Could you please add a few tests? Also please remember to add llvm-commits as subscriber to your patches.

I'm not sure how I can add tests for this change. There is, in fact, no functional change.

davide added a subscriber: davide.Nov 17 2017, 4:01 PM

I'm under the impression this is not NFC.
Presumably, the changes in the scheduler reflect in a different schedule being produced.
You can then check the IR (or MIR) with the new schedule.
If you feel motivated, you can check the test before (standalone), so that the commit will highlight the differences pre/post & will make the changeset more readable.
If no change in the schedule is produced, I'm confused.

steleman updated this revision to Diff 123874.Nov 21 2017, 7:13 PM

Added test case.

davide added inline comments.Nov 21 2017, 8:48 PM
test/CodeGen/AArch64/loop-micro-op-buffer-size-t99.ll
6 ↗(On Diff #123874)

I don't understand why this change is related to loop-unrolling, can you please elaborate?

steleman added inline comments.Nov 21 2017, 9:02 PM
test/CodeGen/AArch64/loop-micro-op-buffer-size-t99.ll
6 ↗(On Diff #123874)

I don't understand why this change is related to loop-unrolling, can you please elaborate?

I am not sure I understand your question.

Are you referring to the entire test case, or just to the two lines above your comment?

If you are asking about the entire test case, then the answer is: the change in the T99 scheduler is about loop unrolling, and only about loop unrolling.
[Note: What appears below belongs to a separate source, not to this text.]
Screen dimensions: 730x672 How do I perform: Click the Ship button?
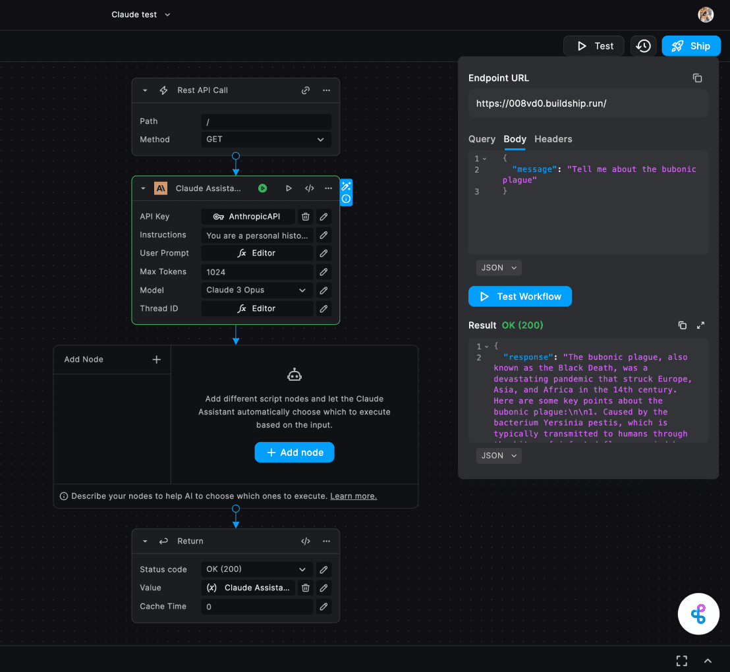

It's not about anything else.

davide added inline comments.Nov 21 2017, 9:13 PM
test/CodeGen/AArch64/loop-micro-op-buffer-size-t99.ll
6 ↗(On Diff #123874)

Can you please check in the test standalone and update the change to show the difference?
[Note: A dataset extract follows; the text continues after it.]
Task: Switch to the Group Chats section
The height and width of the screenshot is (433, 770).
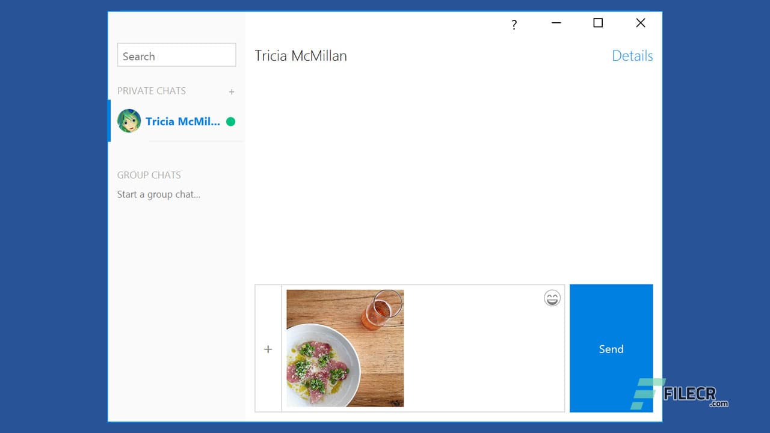Action: point(149,175)
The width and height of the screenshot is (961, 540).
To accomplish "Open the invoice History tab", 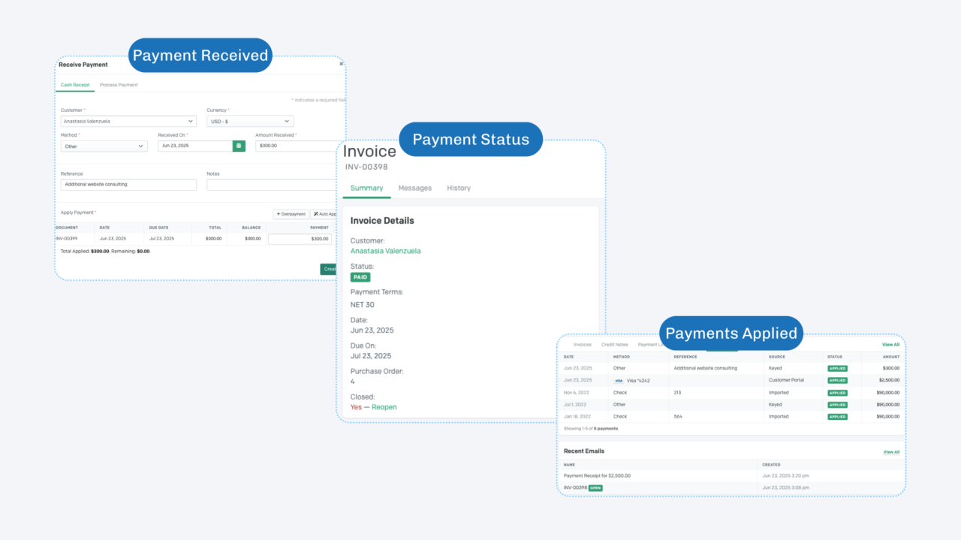I will point(459,188).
steleman added inline comments.Nov 21 2017, 9:44 PM
test/CodeGen/AArch64/loop-micro-op-buffer-size-t99.ll
6 ↗(On Diff #123874)

I can't check in because I don't have check-in privileges. :-)
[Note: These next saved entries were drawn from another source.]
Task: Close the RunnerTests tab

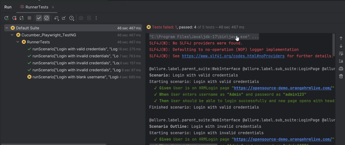Action: [53, 7]
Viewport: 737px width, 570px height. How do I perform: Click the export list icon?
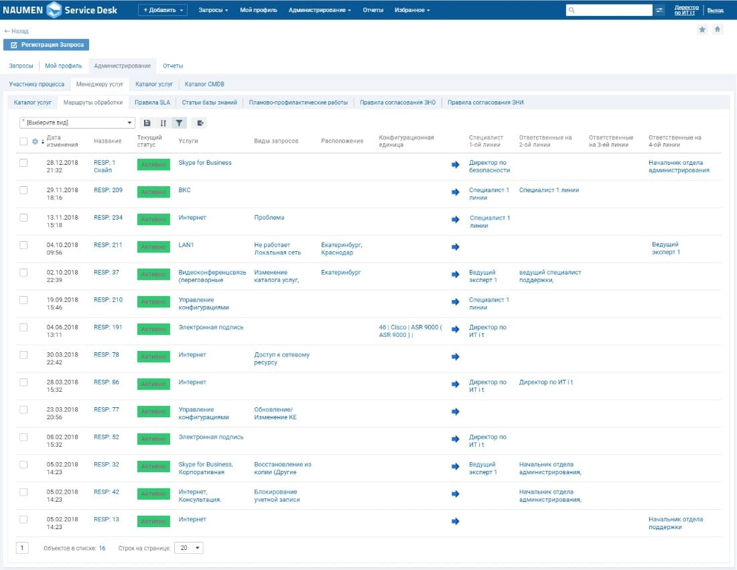pos(200,123)
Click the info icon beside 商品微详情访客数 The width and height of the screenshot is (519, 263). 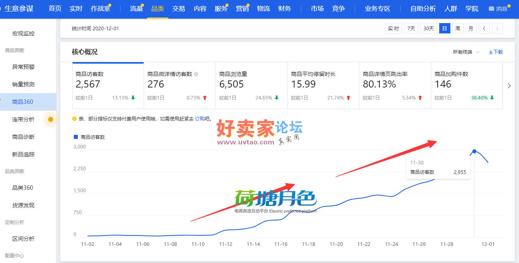click(196, 74)
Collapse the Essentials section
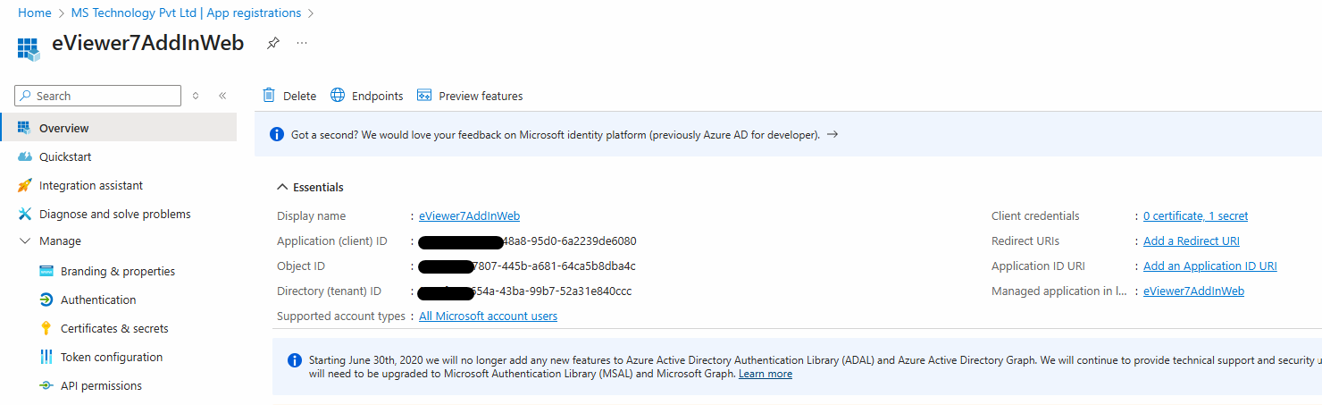1322x405 pixels. [x=283, y=187]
But I uploaded the relevant files to my Google Drive:

https://drive.google.com/open?id=18GseEsH4XN6bjD3UAcSB06GkXhWzPSAf

(Please let me know if you have problems accessing that directory; I don't think you should; I set it to world-readable).

There are 3 files in there:

  1. t99-loop-unrolling-without-scheduler-patch.txt
    • That's the output from opt from LLVM Git 2017/11/16 without my scheduler patch.
  1. t99-loop-unrolling-with-scheduler-patch.txt
    • That's the output from opt from LVM Git 2017/11/16 with my scheduler patch.
  1. loop.c
    • That's a test/experiment that I wrote/used to test the changes in CodeGen triggered by the change in the scheduler. It's an interesting test.

If you have the time, and the inclination, you can use loop.c to track what happens to the loop at different optimization levels (-O1, -O2, -O3).

Also, yes, it wasn't entirely clear to me this was related to unrolling.
This is because the commit message is really vague and doesn't really explain the change.
I think you might consider rephrasing it to be more explicative, thanks!

This change makes sense to me (after the comments are addressed), but please wait for another opinion (@MatzeB / @qcolombet are probably good people to take another look/sign off)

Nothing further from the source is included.